Webinars are free, but registration is required. Webinar recordings will be posted to this site once available.

Jump to Past Webinar Recordings

Past Webinars:

Massachusetts’ In-Lieu Fee Wetland Mitigation Program: The First Five Years

May 19, 2020

  • Webinar Recording (coming soon)
  • Presentation Slides

Webinar Description and Presenter Bio

Presented by: Elisabeth Cianciola and Aisling O’Shea, Massachusetts Department of Fish and Game

Introduction by: Taylor Bell,  Mitigation Program Manager for New England District Regulatory, U.S. Army Corps of Engineers

On May 23, 2014 the Massachusetts Department of Fish & Game (DFG) and U.S. Army Corps of Engineers signed an agreement making DFG the sponsor of a new program which provides Corps permittees the option of paying a fee in lieu of providing mitigation for project impacts to federally-regulated aquatic resources.  Over the past five years, DFG has aggregated fees paid into the program to implement larger-scale mitigation projects focusing on permanently protecting aquatic resources and upland buffers or restoring impacted aquatic resources. This presentation will provide an overview of the evolution of the program, achievements to date, and potential directions for future growth.

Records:
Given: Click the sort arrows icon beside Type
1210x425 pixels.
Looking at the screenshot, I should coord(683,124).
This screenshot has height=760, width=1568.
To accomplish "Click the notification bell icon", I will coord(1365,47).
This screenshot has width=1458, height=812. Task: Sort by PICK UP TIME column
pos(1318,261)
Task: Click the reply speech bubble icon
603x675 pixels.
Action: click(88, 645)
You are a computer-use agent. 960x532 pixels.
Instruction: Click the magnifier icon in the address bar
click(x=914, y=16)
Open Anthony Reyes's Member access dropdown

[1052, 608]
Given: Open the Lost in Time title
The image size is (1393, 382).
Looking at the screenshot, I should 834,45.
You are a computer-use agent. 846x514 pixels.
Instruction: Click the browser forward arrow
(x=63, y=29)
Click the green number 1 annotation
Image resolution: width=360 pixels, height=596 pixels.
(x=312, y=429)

» **TO BE DONE**:
1. Answer these questions using the wetland mitigation webinar text:
(a) On what date was the webinar held?
(b) Who gave the introduction, and what position does that person hold?
(c) On what date did the Massachusetts Department of Fish & Game and the U.S. Army Corps of Engineers sign their agreement?
2. Summarize the wetland mitigation webinar text in two sentences.
3. Resume the wetland mitigation webinar text after its final sentence.

» **FINAL ANSWERS**:
1.
(a) May 19, 2020
(b) Taylor Bell, Mitigation Program Manager for New England District Regulatory, U.S. Army Corps of Engineers
(c) May 23, 2014

2. The text lists a May 19, 2020 webinar on the first five years of Massachusetts' in-lieu fee wetland mitigation program, presented by Elisabeth Cianciola and Aisling O'Shea of the Massachusetts Department of Fish and Game. Under a 2014 agreement with the U.S. Army Corps of Engineers, the department sponsors a program that lets Corps permittees pay a fee instead of providing mitigation, and it has pooled those fees into larger projects that permanently protect aquatic resources and upland buffers or restore impacted aquatic resources.

3.
About the speakers:

Elisabeth Cianciola is a new addition to the Massachusetts In-Lieu Fee Program staff as of December of 2019. She holds a Bachelor’s degree in Environmental Science from Trinity College in Connecticut and a Master’s degree in Natural Resource Management from the University of New Hampshire. Prior to joining the Massachusetts Department of Fish and Game, Ms. Cianciola has worked on environmental monitoring, restoration, and policy projects for several environmental consulting firms in Massachusetts and for non-profit organizations such as the Charles River Watershed Association and the Connecticut River Conservancy.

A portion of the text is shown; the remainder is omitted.